На площади, откуда уходил дилижанс, Любу встретила ее подруга Варвара, также, как и она, не кончившая курс слушательница медицинских курсов. Здесь она кое-как перебивалась уроками, доставлявшими ей очень скудный заработок, но зато оставлявшими много свободного времени. Люба была очень рада каждый раз, когда ей удавалось встретить Варвару, с которою ее не только сближали общие воспоминания, но которая поддерживала ее au courant[104] того, что делалось в их маленьком кружке, от которого Люба, постоянно занятая с больными, совсем отстала. Кроме того, Варвара очень тщательно следила за газетами и журналами и теперь захватила их с собою целую пачку.

Погода на этот раз не благоприятствовала их экскурсии. Небо было серое, без просвета, и с утра лил холодный осенний дождь, порою перемежавшийся со снегом. Люба еще больше чувствовала свою усталость и, против своего обыкновения, не болтала весело с Варварою, которая читала ей вслух наиболее интересные новости их русских газет.

Первая савойская деревенька, по которой они проезжали, была легко узнаваема по жалкому виду ее изб. Дорога шла в гору; дилижанс тащился шагом, и за ним всё время шли ребятишки, канючившие заученным голосом: «S"il vous plait, monsieur!»[105] — хотя они и имели время рассмотреть, что в карете никого не было, кроме двух дам. Люба подала им медную монету, хоть и знала очень хорошо, что привычка к нищенству развита в этих детях туристами, стекающимися в большом количестве в хорошее время года в эти края.
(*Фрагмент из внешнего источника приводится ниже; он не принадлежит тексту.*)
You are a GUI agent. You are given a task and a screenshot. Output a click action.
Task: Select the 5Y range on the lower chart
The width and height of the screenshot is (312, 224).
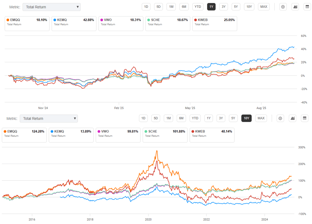tap(233, 118)
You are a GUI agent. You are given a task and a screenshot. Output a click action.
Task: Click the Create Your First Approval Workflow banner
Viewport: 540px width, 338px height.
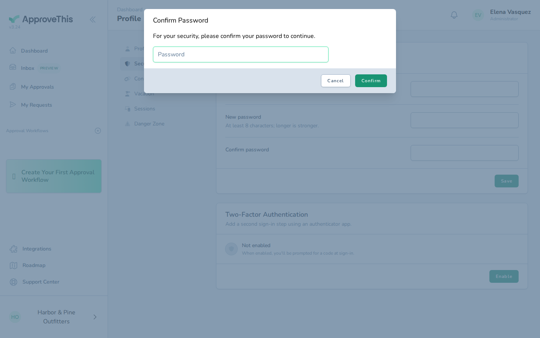[x=54, y=176]
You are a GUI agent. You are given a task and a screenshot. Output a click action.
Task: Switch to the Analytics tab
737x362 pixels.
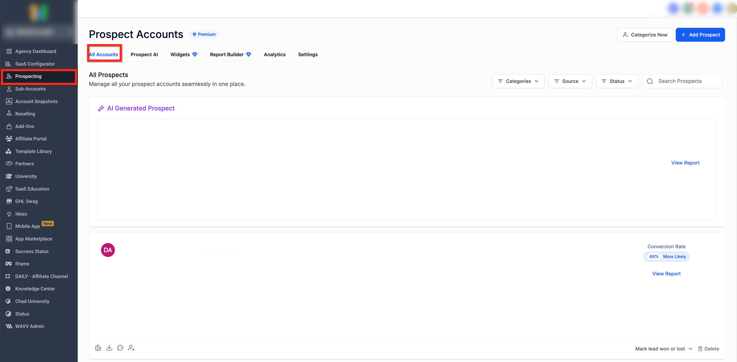pos(274,54)
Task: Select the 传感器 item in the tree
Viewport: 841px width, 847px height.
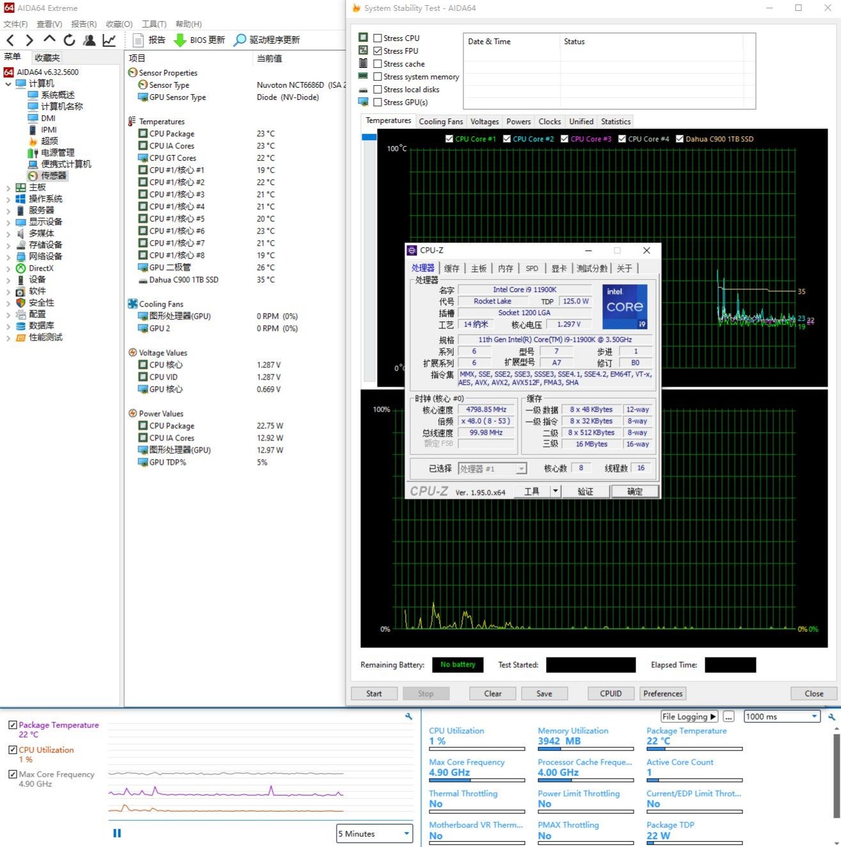Action: 53,175
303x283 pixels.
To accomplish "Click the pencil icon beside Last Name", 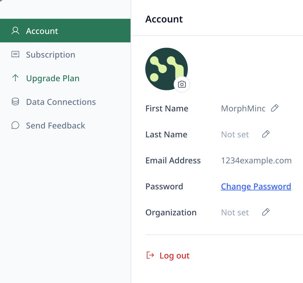I will (266, 134).
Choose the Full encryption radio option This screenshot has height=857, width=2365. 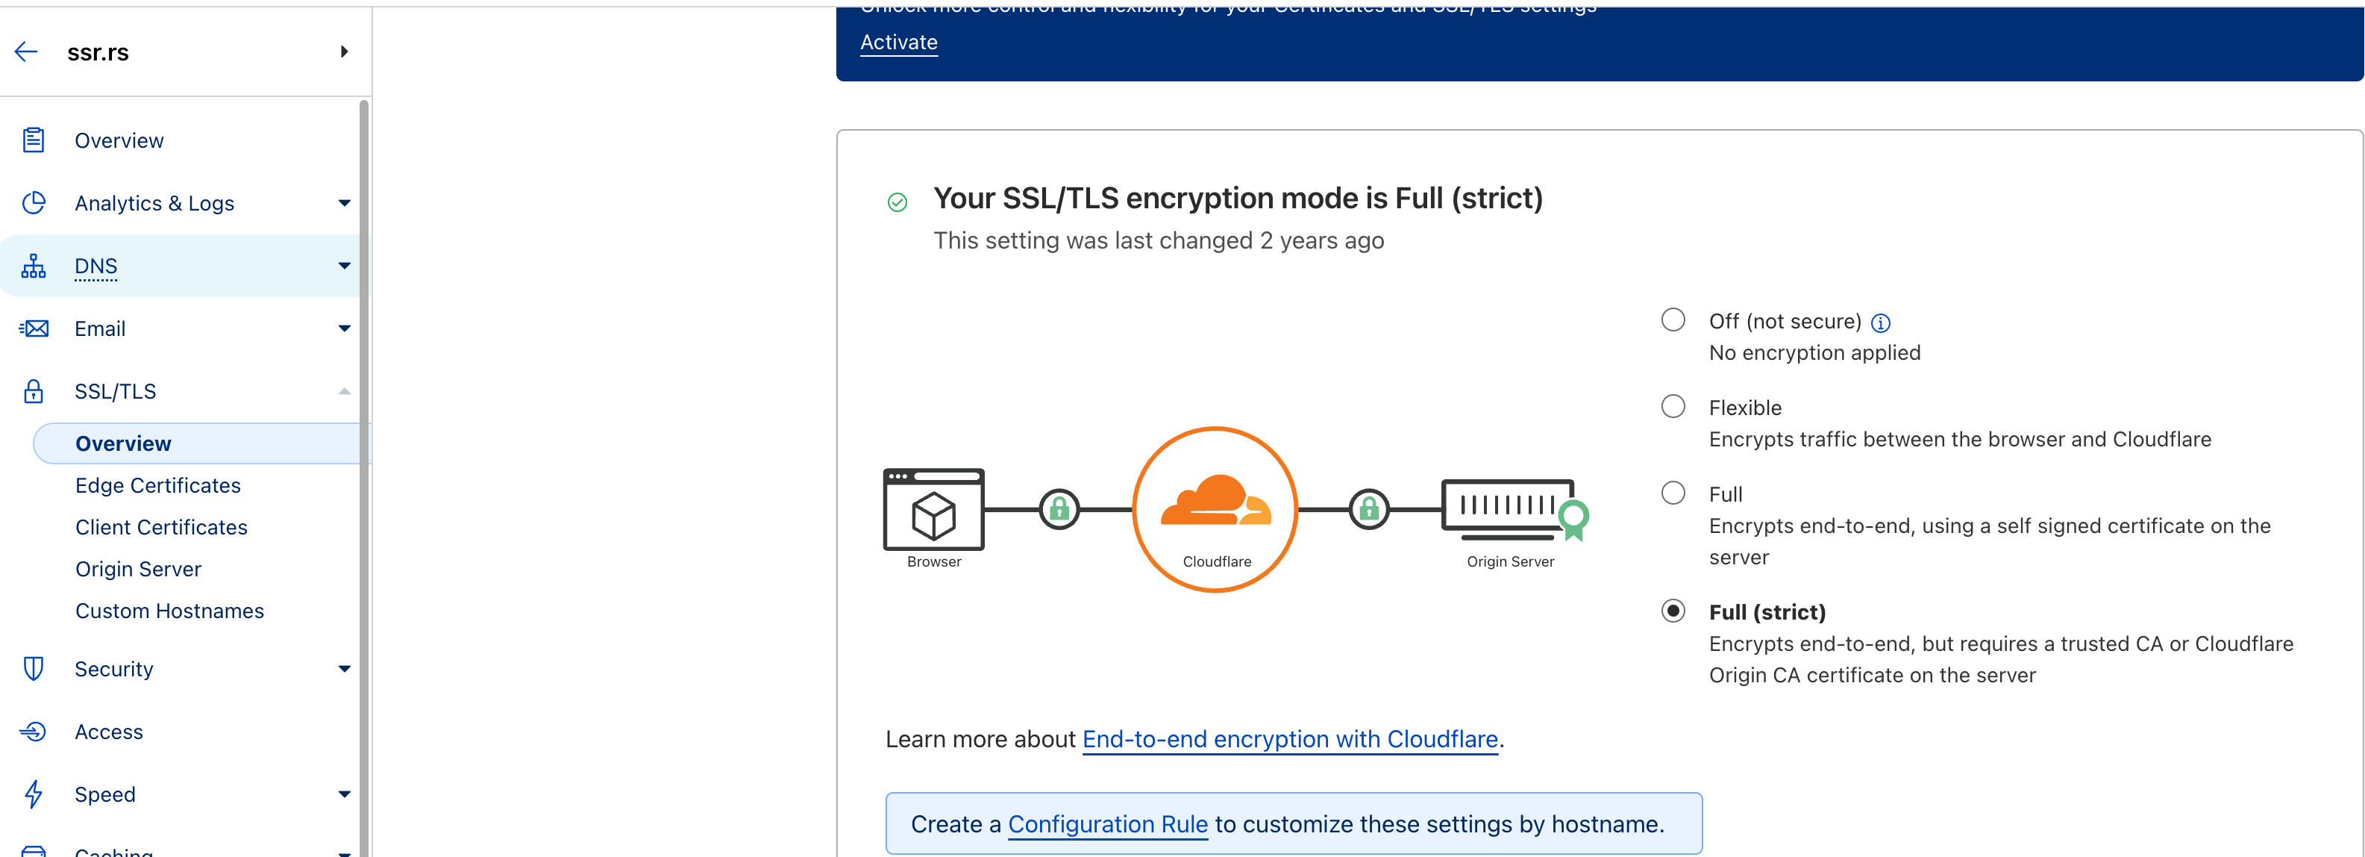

Взбежав по ветхой деревянной лестнице, обвитой виноградною лозою, в первый этаж крестьянского домика, — в нижнем этаже помещались корова, куры и две козы, — Люба нашла свою Крошку, барахтающеюся на полу вместе с сыном своей кормилицы Марселлины, Жаном, который был всего только двумя неделями старше ее. За ними присматривала девочка лет пяти, забавлявшаяся в то же время куклой без головы. Девочка эта, как и Крошка, была взята Марселлиною на прокормленье, за скромную плату в двадцать франков ежемесячно и за подарки «на мыло». Но, по прошествии полугода, мать малютки исчезла совершенно, и ребенок остался на руках у крестьянской семьи. Вся деревня охала и ахала от скандального случая, встречавшегося, впрочем, уже не раз в этой же самой деревне. Но Марселлина, тем не менее, оставила у себя малютку, к которой привязалась еще больше с тех пор, как ее собственная дочь, ровесница этого приемыша, умерла. Случай этот не послужил ей уроком, и она без труда согласилась взять дочь Любы и Чебоксарского, и до сих пор еще не будучи уверена, что в один прекрасный день и Мими, — так называла она Крошку, — не останется новым придатком к ее семье. Но ее, как и всякую французскую крестьянку, соблазняла перспектива получать двадцать франков чистыми деньгами каждый месяц, хотя она далеко была не бедна. К тому же она верила, что приемыш приносит счастье, и знала, что в случае такого казуса вся деревня охотно разделит с нею бремя содержания лишнего рта…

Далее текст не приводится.